+++ Material for this exercise
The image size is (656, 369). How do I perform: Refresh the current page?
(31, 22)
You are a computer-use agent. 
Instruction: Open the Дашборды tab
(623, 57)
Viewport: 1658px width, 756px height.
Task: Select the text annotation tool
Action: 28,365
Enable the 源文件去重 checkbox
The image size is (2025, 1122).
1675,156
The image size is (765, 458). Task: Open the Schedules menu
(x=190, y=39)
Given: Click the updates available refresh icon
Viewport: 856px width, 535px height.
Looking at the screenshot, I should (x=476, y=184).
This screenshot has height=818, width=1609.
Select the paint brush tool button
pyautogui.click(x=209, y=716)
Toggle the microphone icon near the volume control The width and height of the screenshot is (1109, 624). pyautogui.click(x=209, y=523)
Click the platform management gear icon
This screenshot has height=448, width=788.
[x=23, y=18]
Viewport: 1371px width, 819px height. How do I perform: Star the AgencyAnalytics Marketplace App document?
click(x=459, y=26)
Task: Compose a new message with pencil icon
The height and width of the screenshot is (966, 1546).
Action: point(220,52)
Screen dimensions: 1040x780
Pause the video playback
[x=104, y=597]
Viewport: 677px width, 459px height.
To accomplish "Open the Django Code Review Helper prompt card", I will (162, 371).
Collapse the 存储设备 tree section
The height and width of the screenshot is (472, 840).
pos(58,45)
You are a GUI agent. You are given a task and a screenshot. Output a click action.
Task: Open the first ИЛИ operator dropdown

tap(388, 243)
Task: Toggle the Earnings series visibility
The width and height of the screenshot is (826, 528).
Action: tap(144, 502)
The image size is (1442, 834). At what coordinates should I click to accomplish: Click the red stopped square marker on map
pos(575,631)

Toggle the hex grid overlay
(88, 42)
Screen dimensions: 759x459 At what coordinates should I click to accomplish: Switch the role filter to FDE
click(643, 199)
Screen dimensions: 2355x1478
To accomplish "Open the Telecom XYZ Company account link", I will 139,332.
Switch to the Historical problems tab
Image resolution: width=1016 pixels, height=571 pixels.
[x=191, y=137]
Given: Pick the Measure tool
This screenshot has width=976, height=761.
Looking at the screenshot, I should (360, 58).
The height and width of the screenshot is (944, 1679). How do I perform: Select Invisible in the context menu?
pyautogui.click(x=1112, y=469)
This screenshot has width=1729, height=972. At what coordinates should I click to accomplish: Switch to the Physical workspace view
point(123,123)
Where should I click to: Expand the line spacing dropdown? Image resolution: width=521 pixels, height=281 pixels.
++++++
* **Instructions to follow**:
Look above for the line holding "Screen dimensions: 1040x780", then set down exactly that line and every line after it up to and including the line holding "Screen dimensions: 2355x1478", with nothing else.

* **Answer section**:
Screen dimensions: 1040x780
Pause the video playback
[x=104, y=597]
Viewport: 677px width, 459px height.
To accomplish "Open the Django Code Review Helper prompt card", I will (162, 371).
Collapse the 存储设备 tree section
The height and width of the screenshot is (472, 840).
pos(58,45)
You are a GUI agent. You are given a task and a screenshot. Output a click action.
Task: Open the first ИЛИ operator dropdown

tap(388, 243)
Task: Toggle the Earnings series visibility
The width and height of the screenshot is (826, 528).
Action: tap(144, 502)
The image size is (1442, 834). At what coordinates should I click to accomplish: Click the red stopped square marker on map
pos(575,631)

Toggle the hex grid overlay
(88, 42)
Screen dimensions: 759x459 At what coordinates should I click to accomplish: Switch the role filter to FDE
click(643, 199)
Screen dimensions: 2355x1478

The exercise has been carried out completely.